6.4 Dynamic of bacterial inactivation under varying laser power

Since the trends in terms of bacterial inactivation were the same for the 100 μm and 10 μm height microchambers, we chose to present the results for the h = 100 μm height microchamber for more simplicity. Figure 15 shows the changes in the inactivated and surviving bacteria population during laser irradiation. The curves represent the temporal evolution of the above-mentioned variables using different laser powers, thereby providing additional scope for the thermal analysis discussed above. In addition, the spatial distribution of active/inactive bacteria obtained from the calculated total volume gives interesting information on the inactivation rate of bacteria caused by laser irradiation this was presented in Figure 16. It should be recalled that the assumption taken about the condition for which the bacterium will be inactivated states that the bacteria cell will be inactive after exposure to a temperature of T ≥ 55°C for a period of 60 s.

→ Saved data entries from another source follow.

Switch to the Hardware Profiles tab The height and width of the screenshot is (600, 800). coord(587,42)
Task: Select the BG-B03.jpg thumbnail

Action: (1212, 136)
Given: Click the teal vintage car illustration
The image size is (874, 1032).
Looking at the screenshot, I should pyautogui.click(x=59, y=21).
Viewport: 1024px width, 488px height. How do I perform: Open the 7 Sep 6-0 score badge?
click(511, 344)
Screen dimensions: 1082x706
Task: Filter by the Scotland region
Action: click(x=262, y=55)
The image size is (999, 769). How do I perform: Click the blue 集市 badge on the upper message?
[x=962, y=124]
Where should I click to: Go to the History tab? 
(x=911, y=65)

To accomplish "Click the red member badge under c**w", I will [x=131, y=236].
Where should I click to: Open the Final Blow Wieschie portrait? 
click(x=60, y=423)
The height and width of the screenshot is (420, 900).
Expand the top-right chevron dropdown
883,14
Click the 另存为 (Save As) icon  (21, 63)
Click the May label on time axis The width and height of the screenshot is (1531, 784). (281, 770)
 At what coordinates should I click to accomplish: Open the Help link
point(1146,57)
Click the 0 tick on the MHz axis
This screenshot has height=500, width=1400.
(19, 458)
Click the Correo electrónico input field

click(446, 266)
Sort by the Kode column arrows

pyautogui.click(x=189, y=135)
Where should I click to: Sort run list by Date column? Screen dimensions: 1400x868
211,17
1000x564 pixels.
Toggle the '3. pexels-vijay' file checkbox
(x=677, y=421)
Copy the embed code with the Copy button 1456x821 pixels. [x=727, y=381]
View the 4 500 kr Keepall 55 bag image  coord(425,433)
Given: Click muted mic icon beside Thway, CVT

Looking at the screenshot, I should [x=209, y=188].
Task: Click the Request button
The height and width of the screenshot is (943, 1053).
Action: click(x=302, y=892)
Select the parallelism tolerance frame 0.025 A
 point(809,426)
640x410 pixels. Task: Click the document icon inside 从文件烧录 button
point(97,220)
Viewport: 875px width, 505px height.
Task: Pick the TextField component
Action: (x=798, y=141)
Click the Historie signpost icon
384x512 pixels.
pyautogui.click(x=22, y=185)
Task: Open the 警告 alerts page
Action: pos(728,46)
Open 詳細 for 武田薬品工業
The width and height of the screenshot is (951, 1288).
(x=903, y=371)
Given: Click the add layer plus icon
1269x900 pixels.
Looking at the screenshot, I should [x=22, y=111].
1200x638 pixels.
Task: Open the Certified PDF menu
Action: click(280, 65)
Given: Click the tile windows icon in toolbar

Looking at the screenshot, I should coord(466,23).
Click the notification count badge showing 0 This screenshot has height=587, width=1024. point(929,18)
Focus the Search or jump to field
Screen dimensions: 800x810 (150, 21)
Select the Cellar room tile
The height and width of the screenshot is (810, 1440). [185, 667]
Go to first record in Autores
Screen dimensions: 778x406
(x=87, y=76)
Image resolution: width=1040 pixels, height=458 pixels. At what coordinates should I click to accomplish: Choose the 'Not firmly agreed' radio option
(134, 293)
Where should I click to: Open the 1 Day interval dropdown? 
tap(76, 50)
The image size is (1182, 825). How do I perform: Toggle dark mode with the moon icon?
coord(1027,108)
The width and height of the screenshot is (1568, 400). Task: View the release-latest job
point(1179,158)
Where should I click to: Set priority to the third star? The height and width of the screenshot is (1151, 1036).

Thus, the results presented here represent the beginning of inactivation. The information provided in Figures 15 and 16 shows that at laser powers of 0.8 W and 1.0 W, there is a notable rapid temperature increase in the mesh elements, reaching temperatures of 55°C or higher. Specifically, at a power of 1.0 W, the temperature threshold of 55°C is reached approximately at the 10 s mark, whereas at 0.8 W, this temperature is reached around the 24 s mark. Clearly, as the temperature of the microchamber mesh element reaches or exceeds 55°C, this impacts the bacteria viability. Where, the increase in bacteria inactivation and the decrease in surviving bacteria, as depicted in Figure 15, illustrate the effect of thermal processes induced by laser irradiation on the bacteria inactivation mechanism. This finding confirms the relationship between the thermal impact generated by laser exposure and the process of bacterial inactivation. However, for laser powers ranging from 0.2 W to 0.6 W, the number of inactivated bacteria (Figure 15) as well bacteria inactivation rate (Figure 16) remains null over time, indicating that the entire microfluidic chamber does not reach temperatures above 55°C (see Figure 14). This corresponds to the general trend observed in the temperature analysis, and highlighting the importance of laser power in controlling thermal effects and bacterial inactivation.